El Tribunal Constitucional (TC) ha declarado que los hechos ocurridos en la isla-prisión de El Frontón en junio de 1986, bajo el primer gobierno aprista, no constituyeron crímenes de lesa humanidad.

Como se recordará, entre el 18 y el 19 de junio de 1986 más de un centenar de internos del mencionado penal, procesados o sentenciados por terrorismo, murieron como consecuencia del debelamiento de un motín. Un motín que estaban protagonizando en momentos en que el entonces partido de gobierno era anfitrión en Lima de un congreso de la Internacional Socialista.

Casi todos los testigos de los hechos coinciden en señalar que los internos fueron ejecutados luego de que los infantes de Marina que habían sido enviados a la isla ya habían controlado el motín. De hecho, la matanza ilegal fue reconocida implícitamente por el propio presidente García, a quien algunos indicios parecían implicar en los hechos y quien declaró tajantemente con referencia a los autores del debelamiento: “O se van ellos o me voy yo”. Luego sucedió que no se fue nadie (o nadie con algún puesto significativo).

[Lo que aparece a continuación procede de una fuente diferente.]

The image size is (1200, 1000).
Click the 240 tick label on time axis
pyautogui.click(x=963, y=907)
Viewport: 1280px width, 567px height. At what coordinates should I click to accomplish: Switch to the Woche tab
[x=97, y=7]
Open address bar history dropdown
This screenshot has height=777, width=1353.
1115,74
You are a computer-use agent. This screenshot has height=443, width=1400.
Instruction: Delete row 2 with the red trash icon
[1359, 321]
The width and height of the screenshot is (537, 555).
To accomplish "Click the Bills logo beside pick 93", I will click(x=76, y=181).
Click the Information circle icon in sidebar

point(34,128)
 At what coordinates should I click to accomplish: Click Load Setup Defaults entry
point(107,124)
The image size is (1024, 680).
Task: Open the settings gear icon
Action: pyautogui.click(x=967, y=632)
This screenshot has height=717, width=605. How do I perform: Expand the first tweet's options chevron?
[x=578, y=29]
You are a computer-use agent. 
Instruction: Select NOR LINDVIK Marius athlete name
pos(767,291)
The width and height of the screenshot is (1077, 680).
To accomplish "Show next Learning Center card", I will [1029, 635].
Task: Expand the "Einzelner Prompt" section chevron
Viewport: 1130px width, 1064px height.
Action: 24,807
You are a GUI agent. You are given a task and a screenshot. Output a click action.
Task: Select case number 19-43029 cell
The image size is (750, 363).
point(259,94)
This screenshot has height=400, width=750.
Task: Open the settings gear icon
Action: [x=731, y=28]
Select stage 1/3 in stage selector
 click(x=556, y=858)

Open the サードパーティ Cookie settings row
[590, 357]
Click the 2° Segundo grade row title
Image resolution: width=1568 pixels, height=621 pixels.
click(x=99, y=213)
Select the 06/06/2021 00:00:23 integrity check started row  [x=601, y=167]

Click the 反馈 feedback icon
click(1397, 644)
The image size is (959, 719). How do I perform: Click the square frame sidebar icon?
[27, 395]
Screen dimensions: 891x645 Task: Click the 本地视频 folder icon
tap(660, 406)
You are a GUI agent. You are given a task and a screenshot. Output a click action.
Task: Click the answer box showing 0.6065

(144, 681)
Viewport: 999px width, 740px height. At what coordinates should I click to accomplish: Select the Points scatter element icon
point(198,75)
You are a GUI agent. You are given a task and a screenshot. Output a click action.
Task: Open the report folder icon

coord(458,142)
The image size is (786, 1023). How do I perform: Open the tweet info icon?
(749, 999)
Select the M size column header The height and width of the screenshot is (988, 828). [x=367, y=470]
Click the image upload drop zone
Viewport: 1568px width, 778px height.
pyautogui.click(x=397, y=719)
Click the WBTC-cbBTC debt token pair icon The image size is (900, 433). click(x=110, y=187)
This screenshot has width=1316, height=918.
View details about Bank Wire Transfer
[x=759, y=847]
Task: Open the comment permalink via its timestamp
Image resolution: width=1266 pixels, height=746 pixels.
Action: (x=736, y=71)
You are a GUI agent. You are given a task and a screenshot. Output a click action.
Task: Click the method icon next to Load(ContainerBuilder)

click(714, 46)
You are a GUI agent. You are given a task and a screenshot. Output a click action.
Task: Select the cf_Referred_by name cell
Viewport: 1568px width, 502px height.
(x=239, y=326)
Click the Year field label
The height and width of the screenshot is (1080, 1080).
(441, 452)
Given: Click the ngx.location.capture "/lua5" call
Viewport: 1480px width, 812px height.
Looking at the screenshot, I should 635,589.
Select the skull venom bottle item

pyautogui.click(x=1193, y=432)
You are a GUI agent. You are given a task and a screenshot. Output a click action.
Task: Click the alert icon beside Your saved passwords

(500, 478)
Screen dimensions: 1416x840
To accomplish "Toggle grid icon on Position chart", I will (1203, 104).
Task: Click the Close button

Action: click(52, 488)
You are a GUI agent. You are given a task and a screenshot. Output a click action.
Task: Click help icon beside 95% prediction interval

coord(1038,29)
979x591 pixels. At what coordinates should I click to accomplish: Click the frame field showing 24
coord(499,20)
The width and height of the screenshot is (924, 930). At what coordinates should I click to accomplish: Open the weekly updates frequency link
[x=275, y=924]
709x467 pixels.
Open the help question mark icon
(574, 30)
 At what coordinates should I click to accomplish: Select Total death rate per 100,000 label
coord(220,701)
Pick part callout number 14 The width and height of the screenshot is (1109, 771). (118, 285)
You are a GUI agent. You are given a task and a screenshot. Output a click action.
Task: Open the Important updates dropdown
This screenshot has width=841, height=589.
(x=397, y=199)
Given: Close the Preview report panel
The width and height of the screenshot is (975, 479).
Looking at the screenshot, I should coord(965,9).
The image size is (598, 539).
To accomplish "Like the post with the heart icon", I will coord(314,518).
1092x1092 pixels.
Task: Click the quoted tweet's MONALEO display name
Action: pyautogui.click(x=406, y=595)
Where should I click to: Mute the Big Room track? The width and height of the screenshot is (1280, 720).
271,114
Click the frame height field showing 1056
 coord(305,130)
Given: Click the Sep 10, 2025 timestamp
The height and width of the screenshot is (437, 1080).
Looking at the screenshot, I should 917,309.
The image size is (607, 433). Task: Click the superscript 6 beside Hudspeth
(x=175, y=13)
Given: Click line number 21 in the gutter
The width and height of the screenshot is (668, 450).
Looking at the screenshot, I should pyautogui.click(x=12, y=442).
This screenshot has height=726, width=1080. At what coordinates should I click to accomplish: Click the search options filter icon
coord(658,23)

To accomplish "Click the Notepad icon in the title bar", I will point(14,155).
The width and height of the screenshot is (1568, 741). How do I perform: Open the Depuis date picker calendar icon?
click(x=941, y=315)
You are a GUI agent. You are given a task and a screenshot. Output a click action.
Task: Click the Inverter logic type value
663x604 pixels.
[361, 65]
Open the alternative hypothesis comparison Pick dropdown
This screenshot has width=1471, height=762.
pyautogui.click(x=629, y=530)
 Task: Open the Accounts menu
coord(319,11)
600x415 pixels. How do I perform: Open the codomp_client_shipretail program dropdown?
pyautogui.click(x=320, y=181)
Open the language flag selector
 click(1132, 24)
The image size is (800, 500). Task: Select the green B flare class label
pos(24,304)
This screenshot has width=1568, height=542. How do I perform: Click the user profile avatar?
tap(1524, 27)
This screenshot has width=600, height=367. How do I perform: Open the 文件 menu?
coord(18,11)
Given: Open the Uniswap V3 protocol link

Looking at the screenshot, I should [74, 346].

Pues bien, los problemas con la aludida declaración del TC sobre estos sucesos son, principalmente, dos, y han sido debidamente destacados por la Defensoría del Pueblo y el Instituto de Derechos Humanos de la Universidad Católica. El primero es que al haber declarado que los hechos de El Frontón no constituyeron crímenes de lesa humanidad el TC está diciendo que se trata de hechos ya prescritos (ocurrieron hace más de 25 años), y esto, en buena cuenta, los pone fuera del alcance de la justicia. La segunda –y más grave– es que el TC parece haber hecho esta declaración sobre bases bastante ligeras y, peor aún, antijurídicas.

En efecto, el TC ha hecho su categorización legal de los hechos de El Frontón –diciendo que no son crímenes de lesa humanidad– en medio de un proceso de hábeas corpus: un tipo de proceso que no cuenta con etapa probatoria y en el que, por tanto, los jueces no entran a analizar con detenimiento cómo ocurrieron los hechos de fondo. Ergo, sea el que sea el motivo que llevó a los jueces del TC a declarar que los hechos de El Frontón no entran dentro de la categoría de crímenes de lesa humanidad, podemos tener claro que fueron motivos ajenos a los hechos en sí.

Por otra parte, no fue solo el caso que el TC se metió a resolver en este proceso de hábeas corpus algo que no le correspondía, sino que lo hizo cruzándose en el camino de la instancia a la que sí le tocaba pronunciarse: existe un proceso penal en curso en el Poder Judicial en el que los hechos de El Frontón aún están siendo esclarecidos. A esta instancia le competía ver las pruebas y establecer luego de ello si los sucesos de El Frontón calificaban o no como crímenes de lesa humanidad y, por tanto, si aún se podían juzgar o si habían prescrito. A esta instancia, pues, es a la que le ha querido cerrar el paso el TC con su sentencia.

Quienes creen que los derechos humanos no son universales y que los cuerpos de los terroristas y los sospechosos de terrorismo (como la parte de los presos de El Frontón que aún no habían recibido sentencia) deben constituir una especie de coto de caza libre para el Estado (aun cuando ya estén rendidos) seguramente celebrarán esta decisión del TC y hasta podrán justificar que, al momento de producirla, esta institución haya violado el propio derecho al que existe para proteger. Pero para quienes creemos que el Estado no solo debe mantener siempre la superioridad física sobre sus enemigos, sino también la moral, y que cuando traiciona el marco legal que le da origen y justificación, se boicotea sobre todo a sí mismo, esta sentencia solo puede ser una mala noticia.